In October, Broccoli and Wilson announced that David Heyman (Harry Potter, Gravity, Marriage Story) had been engaged as creative producer for the next Bond film. The announcement did not include an actor, a director, or a release date, but it did, for the first time since No Time to Die, signal that the franchise is actively developing the next film.
In early November, Denis Villeneuve was reported by Variety to be in early negotiations to direct the next Bond. Villeneuve has not confirmed. The report is, as of this writing, unconfirmed by Eon or Amazon.
What to watch
The specific question that will determine the next Bond film’s commercial future is the actor casting. Historically, Bond actors have been cast from a specific pool: British or Commonwealth-born, in their early-to-mid thirties at the time of casting, with enough established screen presence to carry the franchise but not so much established presence that the casting competes with the character.
The names that have been reported in association with the role across the last two years include: Aaron Taylor-Johnson, James Norton, Theo James, Tom Holland (unlikely), Henry Cavill (too old and too physically specific), Regé-Jean Page, and Callum Turner.
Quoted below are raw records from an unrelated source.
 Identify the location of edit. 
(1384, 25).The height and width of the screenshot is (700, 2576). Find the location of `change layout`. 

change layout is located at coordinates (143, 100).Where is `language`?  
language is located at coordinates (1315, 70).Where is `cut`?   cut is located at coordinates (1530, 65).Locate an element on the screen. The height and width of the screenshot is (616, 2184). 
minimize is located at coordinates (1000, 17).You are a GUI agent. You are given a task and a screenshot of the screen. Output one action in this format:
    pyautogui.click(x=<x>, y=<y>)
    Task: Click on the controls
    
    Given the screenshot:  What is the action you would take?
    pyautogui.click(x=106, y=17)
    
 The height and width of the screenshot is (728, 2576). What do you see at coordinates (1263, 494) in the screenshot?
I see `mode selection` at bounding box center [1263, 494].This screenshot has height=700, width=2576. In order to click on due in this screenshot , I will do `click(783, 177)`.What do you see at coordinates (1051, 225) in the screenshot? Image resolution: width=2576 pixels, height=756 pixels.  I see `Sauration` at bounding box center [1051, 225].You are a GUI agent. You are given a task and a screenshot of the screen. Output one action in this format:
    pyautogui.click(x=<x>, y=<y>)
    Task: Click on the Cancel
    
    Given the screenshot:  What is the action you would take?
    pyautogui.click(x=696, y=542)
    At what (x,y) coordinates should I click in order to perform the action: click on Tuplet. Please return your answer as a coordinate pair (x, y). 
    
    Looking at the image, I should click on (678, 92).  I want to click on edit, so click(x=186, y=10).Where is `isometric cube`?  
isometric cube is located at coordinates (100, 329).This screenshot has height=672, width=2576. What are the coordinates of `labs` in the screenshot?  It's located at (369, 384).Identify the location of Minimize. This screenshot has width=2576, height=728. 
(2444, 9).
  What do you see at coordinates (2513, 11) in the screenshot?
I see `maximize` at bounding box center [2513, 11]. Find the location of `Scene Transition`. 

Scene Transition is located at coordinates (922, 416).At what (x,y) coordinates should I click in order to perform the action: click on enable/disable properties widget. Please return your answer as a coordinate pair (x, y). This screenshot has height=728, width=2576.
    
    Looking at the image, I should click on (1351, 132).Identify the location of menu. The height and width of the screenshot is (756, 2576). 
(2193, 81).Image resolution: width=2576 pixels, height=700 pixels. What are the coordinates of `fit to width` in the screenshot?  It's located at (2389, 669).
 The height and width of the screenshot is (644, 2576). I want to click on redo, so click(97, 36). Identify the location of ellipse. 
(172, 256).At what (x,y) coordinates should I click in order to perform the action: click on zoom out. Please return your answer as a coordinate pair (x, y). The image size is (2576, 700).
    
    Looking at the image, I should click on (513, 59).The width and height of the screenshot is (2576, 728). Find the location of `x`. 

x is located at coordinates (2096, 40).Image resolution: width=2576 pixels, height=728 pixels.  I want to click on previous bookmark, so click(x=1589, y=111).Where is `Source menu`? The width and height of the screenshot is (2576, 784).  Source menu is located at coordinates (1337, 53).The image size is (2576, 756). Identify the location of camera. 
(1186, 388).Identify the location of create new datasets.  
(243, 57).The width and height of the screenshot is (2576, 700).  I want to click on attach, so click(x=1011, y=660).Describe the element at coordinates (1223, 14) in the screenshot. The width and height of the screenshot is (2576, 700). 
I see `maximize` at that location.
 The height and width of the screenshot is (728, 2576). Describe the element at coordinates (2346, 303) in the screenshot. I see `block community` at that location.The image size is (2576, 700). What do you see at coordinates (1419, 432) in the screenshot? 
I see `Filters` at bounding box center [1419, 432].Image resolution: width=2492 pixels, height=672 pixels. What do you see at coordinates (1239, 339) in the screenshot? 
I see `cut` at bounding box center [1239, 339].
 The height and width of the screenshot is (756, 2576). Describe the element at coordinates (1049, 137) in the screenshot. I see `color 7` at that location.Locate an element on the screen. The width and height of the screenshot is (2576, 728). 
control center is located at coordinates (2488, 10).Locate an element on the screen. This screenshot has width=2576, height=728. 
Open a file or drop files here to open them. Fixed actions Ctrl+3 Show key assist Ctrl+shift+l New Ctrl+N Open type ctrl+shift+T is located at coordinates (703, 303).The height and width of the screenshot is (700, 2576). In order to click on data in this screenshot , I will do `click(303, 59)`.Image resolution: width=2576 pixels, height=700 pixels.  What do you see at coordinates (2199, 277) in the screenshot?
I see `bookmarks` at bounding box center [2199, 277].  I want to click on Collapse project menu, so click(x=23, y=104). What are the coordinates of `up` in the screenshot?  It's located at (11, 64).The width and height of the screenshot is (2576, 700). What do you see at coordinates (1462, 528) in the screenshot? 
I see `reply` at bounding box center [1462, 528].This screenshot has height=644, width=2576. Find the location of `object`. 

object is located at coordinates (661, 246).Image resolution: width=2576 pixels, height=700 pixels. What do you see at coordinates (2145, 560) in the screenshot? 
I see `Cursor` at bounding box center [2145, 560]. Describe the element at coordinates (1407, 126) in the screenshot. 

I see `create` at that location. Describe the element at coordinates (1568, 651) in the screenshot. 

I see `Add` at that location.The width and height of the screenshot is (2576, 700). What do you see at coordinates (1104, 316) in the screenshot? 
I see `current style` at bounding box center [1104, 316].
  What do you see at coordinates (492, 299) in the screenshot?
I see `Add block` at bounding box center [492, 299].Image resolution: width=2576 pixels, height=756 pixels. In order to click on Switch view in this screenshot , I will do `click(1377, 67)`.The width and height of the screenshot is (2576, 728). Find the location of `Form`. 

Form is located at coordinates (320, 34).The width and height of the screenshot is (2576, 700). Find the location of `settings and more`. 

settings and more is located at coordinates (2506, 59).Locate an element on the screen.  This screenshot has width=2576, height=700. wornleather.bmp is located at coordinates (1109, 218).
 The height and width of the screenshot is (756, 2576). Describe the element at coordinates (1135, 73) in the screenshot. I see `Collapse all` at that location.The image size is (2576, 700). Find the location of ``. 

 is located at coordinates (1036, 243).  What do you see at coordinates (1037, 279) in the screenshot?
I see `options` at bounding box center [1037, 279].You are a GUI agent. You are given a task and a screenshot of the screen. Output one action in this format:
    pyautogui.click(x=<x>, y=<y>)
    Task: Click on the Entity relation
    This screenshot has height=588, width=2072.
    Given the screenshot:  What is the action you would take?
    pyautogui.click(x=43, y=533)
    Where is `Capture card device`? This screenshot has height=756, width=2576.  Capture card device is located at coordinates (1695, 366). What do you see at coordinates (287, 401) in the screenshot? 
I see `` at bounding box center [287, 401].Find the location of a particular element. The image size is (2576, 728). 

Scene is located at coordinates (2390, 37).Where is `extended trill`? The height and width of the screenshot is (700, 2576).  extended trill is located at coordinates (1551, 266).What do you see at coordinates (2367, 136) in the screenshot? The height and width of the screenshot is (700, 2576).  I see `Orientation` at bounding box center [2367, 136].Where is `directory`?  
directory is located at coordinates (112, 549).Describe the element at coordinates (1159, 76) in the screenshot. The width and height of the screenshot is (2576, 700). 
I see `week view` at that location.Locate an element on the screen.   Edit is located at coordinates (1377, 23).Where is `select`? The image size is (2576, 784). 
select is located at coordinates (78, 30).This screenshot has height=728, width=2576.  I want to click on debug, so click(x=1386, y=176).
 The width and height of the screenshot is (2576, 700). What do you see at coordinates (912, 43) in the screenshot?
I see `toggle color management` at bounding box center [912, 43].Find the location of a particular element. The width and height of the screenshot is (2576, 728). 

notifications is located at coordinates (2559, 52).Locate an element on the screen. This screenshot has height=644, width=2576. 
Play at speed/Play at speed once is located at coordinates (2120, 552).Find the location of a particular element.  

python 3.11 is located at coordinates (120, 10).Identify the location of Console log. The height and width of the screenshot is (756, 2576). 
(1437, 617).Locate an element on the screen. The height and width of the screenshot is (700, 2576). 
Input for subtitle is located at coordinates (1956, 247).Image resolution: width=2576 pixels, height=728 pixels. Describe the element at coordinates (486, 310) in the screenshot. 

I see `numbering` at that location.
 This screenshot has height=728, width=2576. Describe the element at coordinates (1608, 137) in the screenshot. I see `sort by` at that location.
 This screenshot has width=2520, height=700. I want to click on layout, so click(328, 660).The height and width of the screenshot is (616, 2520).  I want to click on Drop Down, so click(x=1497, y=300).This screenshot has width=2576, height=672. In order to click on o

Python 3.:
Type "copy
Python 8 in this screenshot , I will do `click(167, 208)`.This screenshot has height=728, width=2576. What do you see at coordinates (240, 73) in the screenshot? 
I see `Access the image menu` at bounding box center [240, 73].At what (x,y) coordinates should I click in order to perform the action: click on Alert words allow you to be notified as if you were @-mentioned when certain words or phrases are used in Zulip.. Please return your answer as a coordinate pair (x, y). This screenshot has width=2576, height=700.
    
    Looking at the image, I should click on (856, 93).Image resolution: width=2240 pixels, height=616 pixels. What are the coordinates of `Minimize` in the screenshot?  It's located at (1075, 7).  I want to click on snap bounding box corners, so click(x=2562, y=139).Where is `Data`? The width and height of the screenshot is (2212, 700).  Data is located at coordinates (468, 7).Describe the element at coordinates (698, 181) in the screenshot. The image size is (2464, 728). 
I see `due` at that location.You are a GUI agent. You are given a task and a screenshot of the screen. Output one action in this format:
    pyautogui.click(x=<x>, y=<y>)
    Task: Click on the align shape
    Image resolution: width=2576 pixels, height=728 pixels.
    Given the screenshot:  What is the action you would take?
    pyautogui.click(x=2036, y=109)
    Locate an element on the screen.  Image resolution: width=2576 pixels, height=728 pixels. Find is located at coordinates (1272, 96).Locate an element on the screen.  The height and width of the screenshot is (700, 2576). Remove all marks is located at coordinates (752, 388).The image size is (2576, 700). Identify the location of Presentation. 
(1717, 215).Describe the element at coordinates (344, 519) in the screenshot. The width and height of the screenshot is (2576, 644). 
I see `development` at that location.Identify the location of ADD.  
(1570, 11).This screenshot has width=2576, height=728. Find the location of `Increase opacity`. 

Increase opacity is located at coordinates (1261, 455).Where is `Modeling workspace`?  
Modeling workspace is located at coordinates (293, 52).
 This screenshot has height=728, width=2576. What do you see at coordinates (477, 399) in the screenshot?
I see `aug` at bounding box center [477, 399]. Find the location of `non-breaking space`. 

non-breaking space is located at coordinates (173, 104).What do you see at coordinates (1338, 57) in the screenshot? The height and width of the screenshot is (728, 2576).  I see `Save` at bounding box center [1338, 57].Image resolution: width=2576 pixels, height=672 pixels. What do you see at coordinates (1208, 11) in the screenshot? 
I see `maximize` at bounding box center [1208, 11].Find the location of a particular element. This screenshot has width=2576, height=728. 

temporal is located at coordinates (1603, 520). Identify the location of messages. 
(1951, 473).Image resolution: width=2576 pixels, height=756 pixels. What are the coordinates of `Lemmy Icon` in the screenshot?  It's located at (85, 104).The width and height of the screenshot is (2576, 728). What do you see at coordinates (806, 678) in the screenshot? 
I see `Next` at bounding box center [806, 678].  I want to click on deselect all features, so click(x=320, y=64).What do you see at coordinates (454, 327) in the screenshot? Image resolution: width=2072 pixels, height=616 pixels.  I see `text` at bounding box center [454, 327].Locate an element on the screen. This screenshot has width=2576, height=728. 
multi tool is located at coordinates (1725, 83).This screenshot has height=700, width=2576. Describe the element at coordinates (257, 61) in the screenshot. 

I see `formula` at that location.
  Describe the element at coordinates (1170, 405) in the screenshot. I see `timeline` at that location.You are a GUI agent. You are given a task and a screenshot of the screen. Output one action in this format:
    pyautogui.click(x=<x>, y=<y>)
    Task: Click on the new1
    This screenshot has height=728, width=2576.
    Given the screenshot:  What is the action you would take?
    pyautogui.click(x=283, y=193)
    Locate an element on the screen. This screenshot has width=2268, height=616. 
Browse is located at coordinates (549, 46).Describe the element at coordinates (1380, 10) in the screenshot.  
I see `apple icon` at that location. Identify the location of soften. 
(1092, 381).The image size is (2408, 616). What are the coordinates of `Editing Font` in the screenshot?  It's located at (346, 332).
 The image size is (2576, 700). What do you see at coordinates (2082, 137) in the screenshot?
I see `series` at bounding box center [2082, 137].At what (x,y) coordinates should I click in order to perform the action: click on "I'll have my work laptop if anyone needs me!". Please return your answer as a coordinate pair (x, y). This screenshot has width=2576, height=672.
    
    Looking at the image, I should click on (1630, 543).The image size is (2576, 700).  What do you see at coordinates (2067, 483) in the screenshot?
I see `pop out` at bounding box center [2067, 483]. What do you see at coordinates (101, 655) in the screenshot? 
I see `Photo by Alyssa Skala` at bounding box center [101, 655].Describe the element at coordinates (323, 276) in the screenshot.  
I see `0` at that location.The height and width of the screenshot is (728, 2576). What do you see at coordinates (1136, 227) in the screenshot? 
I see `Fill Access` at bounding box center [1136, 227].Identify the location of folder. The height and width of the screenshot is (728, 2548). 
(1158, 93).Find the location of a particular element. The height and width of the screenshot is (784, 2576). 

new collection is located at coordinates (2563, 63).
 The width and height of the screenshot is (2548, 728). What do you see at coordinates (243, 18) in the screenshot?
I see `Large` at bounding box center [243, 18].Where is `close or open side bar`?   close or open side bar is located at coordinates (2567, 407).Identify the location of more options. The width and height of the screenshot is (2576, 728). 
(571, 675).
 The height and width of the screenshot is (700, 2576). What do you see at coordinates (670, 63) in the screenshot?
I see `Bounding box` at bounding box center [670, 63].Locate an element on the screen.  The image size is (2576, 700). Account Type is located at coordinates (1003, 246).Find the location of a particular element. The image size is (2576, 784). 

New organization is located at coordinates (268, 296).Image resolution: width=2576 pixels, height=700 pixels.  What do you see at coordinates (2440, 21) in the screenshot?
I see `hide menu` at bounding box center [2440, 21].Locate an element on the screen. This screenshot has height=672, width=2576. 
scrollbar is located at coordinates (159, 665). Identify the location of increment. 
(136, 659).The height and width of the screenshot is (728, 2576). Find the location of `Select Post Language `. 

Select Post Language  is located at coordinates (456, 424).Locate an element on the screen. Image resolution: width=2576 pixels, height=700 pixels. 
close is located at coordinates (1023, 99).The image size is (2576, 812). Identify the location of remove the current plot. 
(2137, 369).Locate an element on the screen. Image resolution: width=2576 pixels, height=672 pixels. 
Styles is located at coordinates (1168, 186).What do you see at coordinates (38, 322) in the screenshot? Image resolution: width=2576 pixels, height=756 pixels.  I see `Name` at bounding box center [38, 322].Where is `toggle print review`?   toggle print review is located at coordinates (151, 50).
None of these have been confirmed. The casting decision, when it arrives, will be the clearest signal of how the Broccoli-Amazon relationship is actually functioning.
The Bond franchise is, at this writing, both Amazon’s most valuable acquired asset and its most operationally frustrating one. Whether Amazon can successfully extend the franchise into the “Bond universe” model while preserving Eon’s quality control is the key strategic question for the entire MGM acquisition.
My bet: a new Bond film will be announced within six months. The actor will be surprising. The release will be theatrical-first. The expanded universe will be quieter than Amazon originally wanted. Broccoli’s position will, on balance, hold.
Casey covers the business of film and television for Frame Junkie. Previously five years on the trade-publication beat; refuses to share the exact masthead. Writes short, rarely takes a side, usually gets the number right.